[About this exercise]
Copy every line from the data below in which the string "item" can be found.

(Stored data)
-- Opening Marker --

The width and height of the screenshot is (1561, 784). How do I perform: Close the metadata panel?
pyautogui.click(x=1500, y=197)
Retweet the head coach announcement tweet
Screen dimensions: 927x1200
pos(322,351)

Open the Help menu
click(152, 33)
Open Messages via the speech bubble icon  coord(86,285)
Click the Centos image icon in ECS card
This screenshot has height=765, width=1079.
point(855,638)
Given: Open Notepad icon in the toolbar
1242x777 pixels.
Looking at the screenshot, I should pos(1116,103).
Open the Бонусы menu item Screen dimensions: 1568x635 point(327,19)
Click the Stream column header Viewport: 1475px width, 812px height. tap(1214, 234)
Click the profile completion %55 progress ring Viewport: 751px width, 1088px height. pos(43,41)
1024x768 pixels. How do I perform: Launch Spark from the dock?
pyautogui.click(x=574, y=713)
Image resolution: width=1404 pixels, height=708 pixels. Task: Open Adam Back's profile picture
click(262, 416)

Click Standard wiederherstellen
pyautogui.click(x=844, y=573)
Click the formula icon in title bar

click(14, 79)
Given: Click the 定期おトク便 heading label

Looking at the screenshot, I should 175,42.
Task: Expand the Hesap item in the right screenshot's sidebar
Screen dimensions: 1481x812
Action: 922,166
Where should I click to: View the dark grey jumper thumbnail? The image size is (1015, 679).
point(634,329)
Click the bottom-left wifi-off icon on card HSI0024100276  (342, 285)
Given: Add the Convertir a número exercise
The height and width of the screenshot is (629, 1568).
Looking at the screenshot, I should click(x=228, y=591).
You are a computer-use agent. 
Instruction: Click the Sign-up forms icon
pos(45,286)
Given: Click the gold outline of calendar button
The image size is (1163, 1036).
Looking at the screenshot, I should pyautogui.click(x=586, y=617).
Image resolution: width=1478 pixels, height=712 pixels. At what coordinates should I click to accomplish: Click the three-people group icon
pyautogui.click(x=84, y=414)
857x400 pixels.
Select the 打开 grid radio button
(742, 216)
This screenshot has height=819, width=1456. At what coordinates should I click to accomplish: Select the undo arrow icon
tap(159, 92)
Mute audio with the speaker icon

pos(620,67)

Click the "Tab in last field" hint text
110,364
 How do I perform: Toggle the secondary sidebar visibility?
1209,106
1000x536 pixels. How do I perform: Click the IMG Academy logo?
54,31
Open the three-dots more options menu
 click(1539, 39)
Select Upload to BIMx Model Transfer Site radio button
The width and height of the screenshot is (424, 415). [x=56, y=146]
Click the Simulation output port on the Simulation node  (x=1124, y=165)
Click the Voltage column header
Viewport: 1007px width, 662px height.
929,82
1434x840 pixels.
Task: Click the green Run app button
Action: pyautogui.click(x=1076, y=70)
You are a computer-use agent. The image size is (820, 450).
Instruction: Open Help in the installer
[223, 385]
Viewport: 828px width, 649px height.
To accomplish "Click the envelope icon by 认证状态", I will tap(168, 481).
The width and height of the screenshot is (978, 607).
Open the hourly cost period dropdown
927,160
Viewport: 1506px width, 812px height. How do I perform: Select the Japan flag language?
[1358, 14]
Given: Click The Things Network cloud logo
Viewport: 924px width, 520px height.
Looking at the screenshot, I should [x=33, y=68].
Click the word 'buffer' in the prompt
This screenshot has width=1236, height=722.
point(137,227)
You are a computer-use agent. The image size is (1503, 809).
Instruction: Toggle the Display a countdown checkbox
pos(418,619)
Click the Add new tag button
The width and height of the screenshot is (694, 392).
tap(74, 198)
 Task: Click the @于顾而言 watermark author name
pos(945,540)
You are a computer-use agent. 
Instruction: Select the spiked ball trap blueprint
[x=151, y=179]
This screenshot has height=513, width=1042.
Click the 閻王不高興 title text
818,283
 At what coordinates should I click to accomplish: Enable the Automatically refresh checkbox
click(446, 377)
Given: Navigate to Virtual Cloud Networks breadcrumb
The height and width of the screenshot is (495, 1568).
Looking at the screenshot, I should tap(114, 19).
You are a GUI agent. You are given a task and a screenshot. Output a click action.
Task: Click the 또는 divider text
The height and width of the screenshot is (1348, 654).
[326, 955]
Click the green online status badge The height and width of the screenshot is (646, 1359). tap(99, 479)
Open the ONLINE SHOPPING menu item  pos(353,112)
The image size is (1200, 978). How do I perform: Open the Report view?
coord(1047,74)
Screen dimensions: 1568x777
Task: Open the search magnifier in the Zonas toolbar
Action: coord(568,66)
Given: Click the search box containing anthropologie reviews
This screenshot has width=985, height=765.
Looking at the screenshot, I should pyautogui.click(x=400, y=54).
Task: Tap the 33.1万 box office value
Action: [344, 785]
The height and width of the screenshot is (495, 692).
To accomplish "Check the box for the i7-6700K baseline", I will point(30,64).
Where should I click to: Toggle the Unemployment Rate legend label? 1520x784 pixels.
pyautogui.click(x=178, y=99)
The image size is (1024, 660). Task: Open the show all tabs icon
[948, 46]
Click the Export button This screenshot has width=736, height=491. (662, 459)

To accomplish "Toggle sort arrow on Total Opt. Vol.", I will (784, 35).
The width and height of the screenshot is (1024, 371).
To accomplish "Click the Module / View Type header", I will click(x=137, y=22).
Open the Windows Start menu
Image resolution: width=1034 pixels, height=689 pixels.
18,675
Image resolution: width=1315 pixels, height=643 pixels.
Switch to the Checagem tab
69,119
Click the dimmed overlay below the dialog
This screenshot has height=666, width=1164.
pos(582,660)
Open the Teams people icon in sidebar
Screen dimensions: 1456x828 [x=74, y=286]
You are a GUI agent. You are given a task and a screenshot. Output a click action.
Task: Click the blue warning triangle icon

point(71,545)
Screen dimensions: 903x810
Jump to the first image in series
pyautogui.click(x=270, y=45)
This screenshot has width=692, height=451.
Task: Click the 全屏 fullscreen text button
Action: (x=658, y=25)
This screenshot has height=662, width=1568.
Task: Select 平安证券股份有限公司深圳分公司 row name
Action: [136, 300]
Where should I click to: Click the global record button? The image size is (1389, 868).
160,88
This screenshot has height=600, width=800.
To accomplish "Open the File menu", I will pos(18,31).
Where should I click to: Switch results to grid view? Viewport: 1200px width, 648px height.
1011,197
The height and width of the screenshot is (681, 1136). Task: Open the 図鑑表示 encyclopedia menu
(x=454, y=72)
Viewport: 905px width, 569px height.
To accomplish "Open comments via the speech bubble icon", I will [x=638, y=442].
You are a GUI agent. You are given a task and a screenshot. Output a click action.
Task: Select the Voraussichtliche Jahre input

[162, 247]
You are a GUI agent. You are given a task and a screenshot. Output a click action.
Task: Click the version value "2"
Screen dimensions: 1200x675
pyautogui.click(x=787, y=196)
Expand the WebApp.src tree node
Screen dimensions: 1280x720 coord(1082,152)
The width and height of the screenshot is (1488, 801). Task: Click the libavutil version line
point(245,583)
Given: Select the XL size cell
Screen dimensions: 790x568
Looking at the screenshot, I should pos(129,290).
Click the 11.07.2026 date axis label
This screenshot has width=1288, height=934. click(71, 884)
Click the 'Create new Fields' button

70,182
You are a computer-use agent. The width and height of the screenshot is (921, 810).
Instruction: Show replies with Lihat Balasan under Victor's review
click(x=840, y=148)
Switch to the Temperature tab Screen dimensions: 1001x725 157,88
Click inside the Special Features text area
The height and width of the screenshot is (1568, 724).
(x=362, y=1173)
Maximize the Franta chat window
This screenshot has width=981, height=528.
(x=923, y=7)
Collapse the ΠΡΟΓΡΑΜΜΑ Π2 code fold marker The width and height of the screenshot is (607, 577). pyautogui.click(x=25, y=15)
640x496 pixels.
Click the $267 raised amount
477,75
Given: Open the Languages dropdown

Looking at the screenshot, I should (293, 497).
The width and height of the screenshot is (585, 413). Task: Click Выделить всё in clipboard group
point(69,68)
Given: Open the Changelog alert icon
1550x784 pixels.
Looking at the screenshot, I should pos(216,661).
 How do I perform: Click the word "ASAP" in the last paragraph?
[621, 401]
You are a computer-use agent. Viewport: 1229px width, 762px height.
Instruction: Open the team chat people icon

-- Closing Marker --

[Answer box]
Open the Бонусы menu item Screen dimensions: 1568x635 point(327,19)
Task: Expand the Hesap item in the right screenshot's sidebar
Open the ONLINE SHOPPING menu item  pos(353,112)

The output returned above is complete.